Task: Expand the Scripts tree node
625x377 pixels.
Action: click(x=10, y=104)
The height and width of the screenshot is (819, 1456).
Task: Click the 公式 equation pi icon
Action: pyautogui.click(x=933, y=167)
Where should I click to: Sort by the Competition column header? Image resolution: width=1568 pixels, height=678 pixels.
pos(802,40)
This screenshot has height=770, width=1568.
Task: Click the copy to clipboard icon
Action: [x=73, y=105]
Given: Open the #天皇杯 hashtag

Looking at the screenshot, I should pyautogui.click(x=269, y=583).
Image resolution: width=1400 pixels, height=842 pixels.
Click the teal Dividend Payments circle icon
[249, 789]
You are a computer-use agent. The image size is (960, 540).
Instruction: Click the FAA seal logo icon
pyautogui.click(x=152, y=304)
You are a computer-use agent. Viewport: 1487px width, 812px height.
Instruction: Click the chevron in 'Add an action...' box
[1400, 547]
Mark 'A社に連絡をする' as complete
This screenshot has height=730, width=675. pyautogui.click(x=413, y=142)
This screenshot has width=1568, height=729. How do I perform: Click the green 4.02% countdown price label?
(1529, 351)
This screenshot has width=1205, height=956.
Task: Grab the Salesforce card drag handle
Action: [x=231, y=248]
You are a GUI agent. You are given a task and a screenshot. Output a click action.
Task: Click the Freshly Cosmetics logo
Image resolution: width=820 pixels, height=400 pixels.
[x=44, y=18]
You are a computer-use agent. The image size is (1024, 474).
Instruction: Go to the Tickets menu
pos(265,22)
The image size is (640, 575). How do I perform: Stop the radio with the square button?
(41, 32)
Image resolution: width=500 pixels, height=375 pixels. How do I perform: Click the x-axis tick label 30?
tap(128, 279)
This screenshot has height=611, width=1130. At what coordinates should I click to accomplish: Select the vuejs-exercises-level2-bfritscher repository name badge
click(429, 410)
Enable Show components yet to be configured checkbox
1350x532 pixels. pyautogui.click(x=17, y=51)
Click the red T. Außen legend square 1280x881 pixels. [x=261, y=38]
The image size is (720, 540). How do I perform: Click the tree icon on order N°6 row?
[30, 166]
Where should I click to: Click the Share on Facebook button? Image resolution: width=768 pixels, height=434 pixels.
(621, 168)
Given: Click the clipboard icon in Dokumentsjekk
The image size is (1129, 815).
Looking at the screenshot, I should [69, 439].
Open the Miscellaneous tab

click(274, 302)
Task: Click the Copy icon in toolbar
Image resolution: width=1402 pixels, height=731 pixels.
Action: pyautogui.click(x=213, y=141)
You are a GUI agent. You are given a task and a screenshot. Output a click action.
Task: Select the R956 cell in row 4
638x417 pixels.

####################

→ **What is required**: Retype only this range exactly: the first line of the data through the line where "Task: Click the Freshly Cosmetics logo" appears.

→ **Task solution**:
Task: Expand the Scripts tree node
625x377 pixels.
Action: click(x=10, y=104)
The height and width of the screenshot is (819, 1456).
Task: Click the 公式 equation pi icon
Action: pyautogui.click(x=933, y=167)
Where should I click to: Sort by the Competition column header? Image resolution: width=1568 pixels, height=678 pixels.
pos(802,40)
This screenshot has height=770, width=1568.
Task: Click the copy to clipboard icon
Action: [x=73, y=105]
Given: Open the #天皇杯 hashtag

Looking at the screenshot, I should pyautogui.click(x=269, y=583).
Image resolution: width=1400 pixels, height=842 pixels.
Click the teal Dividend Payments circle icon
[249, 789]
You are a computer-use agent. The image size is (960, 540).
Instruction: Click the FAA seal logo icon
pyautogui.click(x=152, y=304)
You are a computer-use agent. Viewport: 1487px width, 812px height.
Instruction: Click the chevron in 'Add an action...' box
[1400, 547]
Mark 'A社に連絡をする' as complete
This screenshot has height=730, width=675. pyautogui.click(x=413, y=142)
This screenshot has width=1568, height=729. How do I perform: Click the green 4.02% countdown price label?
(1529, 351)
This screenshot has width=1205, height=956.
Task: Grab the Salesforce card drag handle
Action: [x=231, y=248]
You are a GUI agent. You are given a task and a screenshot. Output a click action.
Task: Click the Freshly Cosmetics logo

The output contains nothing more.